None of these were as infuriating as the lesson about consent. While researching this article I discovered that the content of the lesson was not mandatory and was taught on the good will of the teacher.

The only topics related to consent that lessons are meant to cover are, “How to avoid unwanted or unplanned sex” and “Effects of alcohol/drug use on decision making”.

This exclusion of consent in normal relationships is based on the assumption that the only consent violations are while drunk, when a woman is unable to express consent or when she hasn't tried to avoid the situation enough.

The lesson began with students watching an episode of a current affairs program in which a woman spoke about her traumatic experience of being raped by a number of football players. In that instance there was both alcohol and drugs involved and the woman was unable to express consent or leave.

After the show finished the teacher asked the class, “What could she have done to protect herself?” There was a barrage of answers and rhetorical questions such as: “How could she be so stupid?” and “What did she think would happen?”

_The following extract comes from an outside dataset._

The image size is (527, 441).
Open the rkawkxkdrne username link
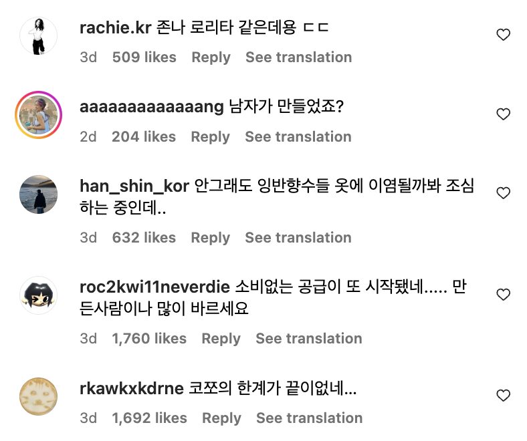tap(131, 388)
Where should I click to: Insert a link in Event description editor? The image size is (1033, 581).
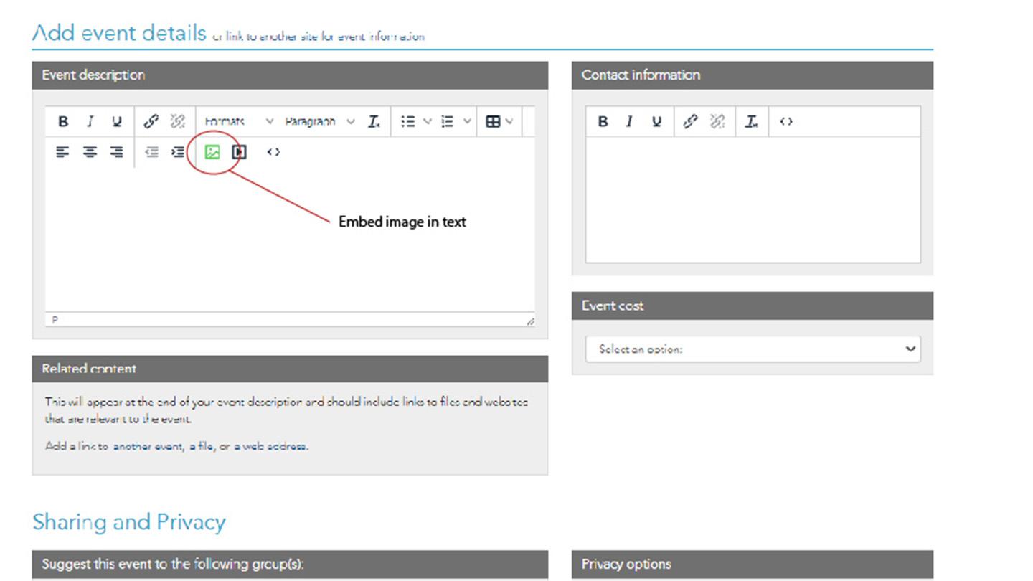pos(151,121)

The teacher nodded along to these and answered, “Exactly.”

As this went on I became more agitated, to the point where I put up my hand and asked why we were placing all of the responsibly on her, and wasn't it the men's responsibility not to rape her?

My teacher became very defensive explaining that, “We can't help what they did now.” But neither could we have helped what she did.

The class then discussed how to express consent and it was agreed that the only way was with clear, verbal consent. But many boys asked questions about whether or not that was fair and the teacher was largely unequipped to deal with these questions.

My experience does not seem to be unusual. Sixteen percent of teachers have no sex education training, and 54% have in-service training to teach the classes, instead of as part of their prior education.

This lack of proper training means teachers are often out of their depth, and as a result a lot of education is reliant on how the teachers perceive the subject.

Arguments against the relevance of sex education in schools often mention how teenagers find the information through the internet, meaning what is being taught is already known.

The sex education in Australian schools survey shows that 79.9% of teachers reference information from websites. With all the misinformation on the internet, and ulterior motives behind many organisations who create websites, many teachers may be using unreliable information.

The sex education in Australian schools survey also said: “Across the board teachers indicated that they need less assistance with teaching strategy but more with teaching material.”

The topics on consent were almost completely directed towards the women in the room, reinforcing the prevailing idea that women are responsible for their sexual agency while men aren't.

This treatment in the classroom mimics the attitude of adult society and is part of institutionalising misogynistic ideas. Teaching teenagers that men have little to no responsibility in assuring consent or using birth control means these attitudes are more difficult to displace later in life.

Sexuality education was almost non-existent in my experience, the only reference to queer sex was during a student presentation on the topic.

Students were able to choose the topic they presented and the boy who gave the presentation happened to be the most homophobic person in the class. The presentation was treated as a joke, with him unable to read the slides because he was laughing so hard and many classmates followed suit.

The slideshow itself only showed the different sexualities and their definitions with no other information. Any questions asked were laughed at and dismissed.

This terrible example of sexuality education is not the norm. However, the sex education in Australian schools survey found only 55.6% of teachers teach on non-heterosexual attraction in Year 9 and even less in all other years.

The survey also showed 65% of teachers agreed there is insufficient time for teaching the amount of sexuality education needed.

The state of Australia’s sex education is becoming increasingly out of touch with youth, it’s becoming less reliable, and covers less subjects than needed. What subjects should be taught should not be left up to the teacher, or the school’s position on the subjects.

We demand the right to reliable and unbiased sex education.